• INSTRUCTIONS TO FOLLOW
Extract the first line through the line containing "This screenshot has width=750, height=1200." from the listing below, exactly as written.

DATA FOR THE TASK: Begin

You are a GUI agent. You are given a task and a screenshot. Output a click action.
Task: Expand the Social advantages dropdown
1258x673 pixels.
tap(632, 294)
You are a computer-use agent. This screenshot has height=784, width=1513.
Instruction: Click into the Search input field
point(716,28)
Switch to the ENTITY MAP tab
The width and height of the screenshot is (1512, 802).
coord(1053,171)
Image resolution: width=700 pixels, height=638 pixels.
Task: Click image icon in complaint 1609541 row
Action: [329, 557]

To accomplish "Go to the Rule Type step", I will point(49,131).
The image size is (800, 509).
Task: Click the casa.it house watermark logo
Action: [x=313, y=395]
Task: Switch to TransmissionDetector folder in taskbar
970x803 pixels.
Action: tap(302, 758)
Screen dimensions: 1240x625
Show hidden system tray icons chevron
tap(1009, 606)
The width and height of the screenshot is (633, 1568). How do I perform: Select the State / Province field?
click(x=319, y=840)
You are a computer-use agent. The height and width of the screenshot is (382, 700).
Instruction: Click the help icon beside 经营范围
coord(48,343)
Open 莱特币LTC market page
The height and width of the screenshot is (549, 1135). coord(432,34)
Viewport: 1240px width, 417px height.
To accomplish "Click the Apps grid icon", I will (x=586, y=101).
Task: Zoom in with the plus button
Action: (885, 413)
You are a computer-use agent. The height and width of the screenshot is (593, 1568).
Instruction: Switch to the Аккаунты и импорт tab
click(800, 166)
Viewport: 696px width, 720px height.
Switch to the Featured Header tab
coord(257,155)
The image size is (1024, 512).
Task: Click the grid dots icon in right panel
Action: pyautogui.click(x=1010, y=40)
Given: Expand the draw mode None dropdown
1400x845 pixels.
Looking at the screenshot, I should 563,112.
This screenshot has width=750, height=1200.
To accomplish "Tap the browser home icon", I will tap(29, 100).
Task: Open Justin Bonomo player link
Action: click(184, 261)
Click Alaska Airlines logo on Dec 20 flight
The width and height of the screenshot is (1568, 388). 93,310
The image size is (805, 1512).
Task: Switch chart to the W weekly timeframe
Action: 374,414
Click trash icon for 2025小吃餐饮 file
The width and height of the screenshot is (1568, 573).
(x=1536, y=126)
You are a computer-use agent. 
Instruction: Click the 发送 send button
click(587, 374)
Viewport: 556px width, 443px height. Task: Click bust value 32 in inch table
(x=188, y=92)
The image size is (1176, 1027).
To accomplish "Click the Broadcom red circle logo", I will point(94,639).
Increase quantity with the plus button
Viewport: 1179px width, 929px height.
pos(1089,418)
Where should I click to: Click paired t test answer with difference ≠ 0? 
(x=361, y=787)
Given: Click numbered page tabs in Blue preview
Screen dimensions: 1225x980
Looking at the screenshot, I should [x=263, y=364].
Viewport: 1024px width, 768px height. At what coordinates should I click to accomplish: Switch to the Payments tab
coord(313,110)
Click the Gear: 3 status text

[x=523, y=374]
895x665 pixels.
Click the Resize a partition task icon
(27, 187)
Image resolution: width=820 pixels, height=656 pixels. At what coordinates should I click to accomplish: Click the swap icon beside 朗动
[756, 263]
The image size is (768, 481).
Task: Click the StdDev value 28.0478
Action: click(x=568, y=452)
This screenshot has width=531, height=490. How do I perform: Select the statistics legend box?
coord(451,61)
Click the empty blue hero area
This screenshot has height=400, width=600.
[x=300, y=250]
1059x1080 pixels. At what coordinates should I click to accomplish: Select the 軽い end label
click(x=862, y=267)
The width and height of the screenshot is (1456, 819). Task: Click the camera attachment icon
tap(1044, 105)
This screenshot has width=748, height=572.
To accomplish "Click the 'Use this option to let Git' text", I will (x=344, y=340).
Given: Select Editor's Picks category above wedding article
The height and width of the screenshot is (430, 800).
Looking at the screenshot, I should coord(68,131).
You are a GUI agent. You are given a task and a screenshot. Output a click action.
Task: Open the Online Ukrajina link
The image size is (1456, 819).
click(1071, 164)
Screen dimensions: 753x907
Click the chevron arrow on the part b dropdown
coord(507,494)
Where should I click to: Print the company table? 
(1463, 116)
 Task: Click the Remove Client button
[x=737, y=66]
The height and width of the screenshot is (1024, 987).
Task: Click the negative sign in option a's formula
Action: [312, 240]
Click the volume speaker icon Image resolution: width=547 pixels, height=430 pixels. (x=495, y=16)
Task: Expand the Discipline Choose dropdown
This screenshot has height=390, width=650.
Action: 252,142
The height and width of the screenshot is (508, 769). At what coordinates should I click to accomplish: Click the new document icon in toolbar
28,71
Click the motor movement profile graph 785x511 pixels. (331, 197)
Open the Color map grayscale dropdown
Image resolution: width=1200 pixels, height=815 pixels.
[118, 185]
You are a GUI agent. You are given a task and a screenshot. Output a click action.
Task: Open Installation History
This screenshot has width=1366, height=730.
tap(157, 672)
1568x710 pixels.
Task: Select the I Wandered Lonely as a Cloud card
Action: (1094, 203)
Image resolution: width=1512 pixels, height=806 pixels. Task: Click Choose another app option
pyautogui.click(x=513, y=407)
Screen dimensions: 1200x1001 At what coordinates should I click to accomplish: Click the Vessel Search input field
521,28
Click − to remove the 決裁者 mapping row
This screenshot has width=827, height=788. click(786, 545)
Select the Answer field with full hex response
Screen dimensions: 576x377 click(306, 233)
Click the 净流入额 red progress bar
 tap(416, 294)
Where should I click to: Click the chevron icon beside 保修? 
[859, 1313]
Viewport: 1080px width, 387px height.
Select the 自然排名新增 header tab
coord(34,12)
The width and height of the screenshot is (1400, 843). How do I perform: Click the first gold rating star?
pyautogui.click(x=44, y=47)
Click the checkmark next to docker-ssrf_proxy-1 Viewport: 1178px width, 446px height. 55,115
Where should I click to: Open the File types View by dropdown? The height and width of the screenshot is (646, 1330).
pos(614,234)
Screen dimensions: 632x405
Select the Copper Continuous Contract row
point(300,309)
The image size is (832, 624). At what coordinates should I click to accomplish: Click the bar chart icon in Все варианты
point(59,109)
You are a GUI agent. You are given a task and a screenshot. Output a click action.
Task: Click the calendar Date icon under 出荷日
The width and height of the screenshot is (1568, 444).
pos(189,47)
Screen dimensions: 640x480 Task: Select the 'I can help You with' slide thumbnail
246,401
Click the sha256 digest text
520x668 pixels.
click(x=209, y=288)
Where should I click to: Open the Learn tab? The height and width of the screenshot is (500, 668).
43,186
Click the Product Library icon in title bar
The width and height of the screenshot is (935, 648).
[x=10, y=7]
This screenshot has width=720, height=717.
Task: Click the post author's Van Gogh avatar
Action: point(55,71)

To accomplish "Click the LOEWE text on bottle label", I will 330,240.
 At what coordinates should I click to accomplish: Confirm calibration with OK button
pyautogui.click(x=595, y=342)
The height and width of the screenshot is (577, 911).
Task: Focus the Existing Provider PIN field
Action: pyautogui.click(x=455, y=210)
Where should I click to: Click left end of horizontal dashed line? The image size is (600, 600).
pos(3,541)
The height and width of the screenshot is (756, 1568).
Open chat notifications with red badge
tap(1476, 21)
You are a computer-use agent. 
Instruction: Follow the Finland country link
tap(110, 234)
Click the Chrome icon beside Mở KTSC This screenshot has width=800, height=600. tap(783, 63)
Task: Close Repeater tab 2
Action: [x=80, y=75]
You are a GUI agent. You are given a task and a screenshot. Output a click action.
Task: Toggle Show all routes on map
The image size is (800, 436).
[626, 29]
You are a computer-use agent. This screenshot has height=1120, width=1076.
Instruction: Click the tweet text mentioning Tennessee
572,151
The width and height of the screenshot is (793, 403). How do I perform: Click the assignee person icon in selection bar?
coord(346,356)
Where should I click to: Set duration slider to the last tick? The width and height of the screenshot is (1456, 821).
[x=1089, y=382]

DATA FOR THE TASK: End

• RESULT
You are a GUI agent. You are given a task and a screenshot. Output a click action.
Task: Expand the Social advantages dropdown
1258x673 pixels.
tap(632, 294)
You are a computer-use agent. This screenshot has height=784, width=1513.
Instruction: Click into the Search input field
point(716,28)
Switch to the ENTITY MAP tab
The width and height of the screenshot is (1512, 802).
coord(1053,171)
Image resolution: width=700 pixels, height=638 pixels.
Task: Click image icon in complaint 1609541 row
Action: [329, 557]

To accomplish "Go to the Rule Type step", I will point(49,131).
The image size is (800, 509).
Task: Click the casa.it house watermark logo
Action: [x=313, y=395]
Task: Switch to TransmissionDetector folder in taskbar
970x803 pixels.
Action: tap(302, 758)
Screen dimensions: 1240x625
Show hidden system tray icons chevron
tap(1009, 606)
The width and height of the screenshot is (633, 1568). How do I perform: Select the State / Province field?
click(x=319, y=840)
You are a computer-use agent. The height and width of the screenshot is (382, 700).
Instruction: Click the help icon beside 经营范围
coord(48,343)
Open 莱特币LTC market page
The height and width of the screenshot is (549, 1135). coord(432,34)
Viewport: 1240px width, 417px height.
To accomplish "Click the Apps grid icon", I will (x=586, y=101).
Task: Zoom in with the plus button
Action: (885, 413)
You are a computer-use agent. The height and width of the screenshot is (593, 1568).
Instruction: Switch to the Аккаунты и импорт tab
click(800, 166)
Viewport: 696px width, 720px height.
Switch to the Featured Header tab
coord(257,155)
The image size is (1024, 512).
Task: Click the grid dots icon in right panel
Action: pyautogui.click(x=1010, y=40)
Given: Expand the draw mode None dropdown
1400x845 pixels.
Looking at the screenshot, I should 563,112.
This screenshot has width=750, height=1200.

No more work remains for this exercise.